For this exercise, return exactly the lines of the material below that begin at the one with "Image resolution: width=1171" and stop after the one with "Given: Start Slide".

======== INFORMATION

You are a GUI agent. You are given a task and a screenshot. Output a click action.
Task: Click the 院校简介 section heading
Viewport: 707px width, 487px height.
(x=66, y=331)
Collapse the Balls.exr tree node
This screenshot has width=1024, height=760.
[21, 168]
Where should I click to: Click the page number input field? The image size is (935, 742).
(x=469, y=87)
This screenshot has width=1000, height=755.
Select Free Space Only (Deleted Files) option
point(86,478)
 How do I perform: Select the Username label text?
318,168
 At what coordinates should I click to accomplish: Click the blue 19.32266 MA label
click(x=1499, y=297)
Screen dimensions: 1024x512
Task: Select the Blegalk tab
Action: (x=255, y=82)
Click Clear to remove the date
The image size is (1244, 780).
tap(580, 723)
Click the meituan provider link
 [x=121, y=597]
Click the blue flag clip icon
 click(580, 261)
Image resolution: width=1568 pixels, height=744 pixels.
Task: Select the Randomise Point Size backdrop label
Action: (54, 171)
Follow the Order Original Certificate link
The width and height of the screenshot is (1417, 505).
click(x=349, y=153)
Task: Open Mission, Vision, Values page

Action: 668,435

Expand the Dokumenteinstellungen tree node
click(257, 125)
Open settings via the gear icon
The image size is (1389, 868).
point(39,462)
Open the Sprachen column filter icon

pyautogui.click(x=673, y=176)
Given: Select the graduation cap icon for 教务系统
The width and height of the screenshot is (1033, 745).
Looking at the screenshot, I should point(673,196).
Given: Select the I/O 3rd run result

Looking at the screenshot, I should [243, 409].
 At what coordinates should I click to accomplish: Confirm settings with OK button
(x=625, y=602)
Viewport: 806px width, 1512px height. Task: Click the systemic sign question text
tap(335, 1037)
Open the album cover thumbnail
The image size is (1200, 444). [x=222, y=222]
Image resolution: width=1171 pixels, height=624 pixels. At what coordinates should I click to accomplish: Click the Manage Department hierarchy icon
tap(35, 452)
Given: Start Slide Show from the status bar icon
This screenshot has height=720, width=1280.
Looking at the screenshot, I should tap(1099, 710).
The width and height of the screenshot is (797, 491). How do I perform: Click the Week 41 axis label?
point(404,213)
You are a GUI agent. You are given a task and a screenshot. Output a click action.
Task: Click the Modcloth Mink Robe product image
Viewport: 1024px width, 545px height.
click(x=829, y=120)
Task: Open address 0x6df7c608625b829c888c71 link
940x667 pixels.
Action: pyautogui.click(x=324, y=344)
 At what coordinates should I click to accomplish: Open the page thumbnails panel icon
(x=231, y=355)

================

RESULT FOR THIS TASK:
Image resolution: width=1171 pixels, height=624 pixels. At what coordinates should I click to accomplish: Click the Manage Department hierarchy icon
tap(35, 452)
Given: Start Slide Show from the status bar icon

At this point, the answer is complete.